On April 5, 2011—day 60 after he provided his spreadsheet—Kane filed an FCA case. The United States and New York intervened in June 2014. The government alleged that by failing to investigate the potential overpayments that Kane identified, Continuum delayed repayment for more than two years.

Continuum moved to dismiss, arguing that because Kane's analysis was preliminary, no overpayment had been "identified" for purposes of the ACA. Therefore, the 60-day clock did not begin running. Continuum argued that the 60-day rule could not be reasonably applied where an overpayment had not been definitively ascertained, because of the time needed to investigate. Therefore, because it had no "obligation" to repay New York for claims until it determined with certainty those claims were overpaid, it was not liable under the FCA.

The Ruling

Judge Ramos ruled that Continuum's obligation had been triggered by the awareness of potential overpayments. He rejected Continuum's arguments, holding that "the sixty day clock begins ticking when a provider is put on notice of a potential overpayment, rather than the moment when an overpayment is conclusively ascertained." Id. at *11.

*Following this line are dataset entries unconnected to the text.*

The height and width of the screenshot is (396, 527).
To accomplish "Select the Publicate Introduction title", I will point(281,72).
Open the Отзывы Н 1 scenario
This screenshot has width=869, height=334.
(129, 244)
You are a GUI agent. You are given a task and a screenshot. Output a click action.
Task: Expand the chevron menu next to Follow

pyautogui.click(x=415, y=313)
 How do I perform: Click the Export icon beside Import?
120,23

According to Ramos, Continuum's argument was that "identified" means "ascertained with certainty." Ramos ruled that "identified' does not mean "ascertained with certainty." He pointed out that under FERA, an obligation is "an established duty, whether or not fixed, arising…from the retention of an overpayment." Id. at *11 (citing 31 U.S.C. §3729 (b) (3). Ramos further noted that Continuum's argument would create an incentive for providers not to investigate potential overpayments. Id. at *14.

Ramos also rejected Continuum's argument that the time it would take to investigate potential overpayments ordinarily would exceed the 60-day rule, exposing providers to FCA liability, even when they are investigating in good faith. Ramos stated that "prosecutorial discretion would counsel against the institution of enforcement actions aimed at well-intentioned healthcare providers working with reasonable haste to address erroneous overpayments." Id. at *13.

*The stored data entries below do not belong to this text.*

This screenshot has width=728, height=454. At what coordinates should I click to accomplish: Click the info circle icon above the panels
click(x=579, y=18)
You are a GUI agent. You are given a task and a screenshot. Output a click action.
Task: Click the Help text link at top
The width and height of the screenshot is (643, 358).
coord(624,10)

Kane Creates New FCA Risks

Kane creates significant risks for healthcare providers who, given the volume of claims they file, are likely to receive overpayments at some time. Healthcare providers routinely become aware of potential overpayments, for example, through self audits. As a result of Kane, on day 61 of identifying a potential overpayment, the provider is now at risk of an FCA lawsuit.

Nor does the decision's reliance on the good faith of federal prosecutors provide any comfort. Providers cannot rely on prosecutorial discretion to know when it's "OK" not to follow the court's interpretation of a law. Moreover, even if providers could rely on every government attorney's discretion, relators still can bring a weak or unfair FCA case.

Providers can take steps to mitigate the FCA risks that Kane creates. To trigger FCA liability, a provider must knowingly conceal or knowingly and improperly avoid an obligation to pay. Therefore, one option for providers is not only to self-disclose possible overpayments if the government is unaware of them but also to clarify at the outset who is responsible for investigating the overpayments and what a "reasonable" investigation will entail. Providers may even state in the letter that, because they dispute whether any repayment is owed, they believe the 60-day clock is not yet running.

While such steps reduce FCA risk, they don't eliminate it. For that, the Centers for Medicare and Medicaid Services (CMS) would have to address the real-world issues presented when a positive overpayment is noted. Although CMS has issued a proposed guidance on when an overpayment is "identified" with respect to certain Medicare programs, it has not provided guidance in the Medicaid context. Furthermore, CMS announced this year that its final guidance for the Medicare and Medicaid 60-day rule has now been delayed one year. Without more certainty around what triggers the 60-day rule in the Medicaid context, providers remain at the mercy of the whims of individual local Medicaid programs, prosecutors and FCA relators.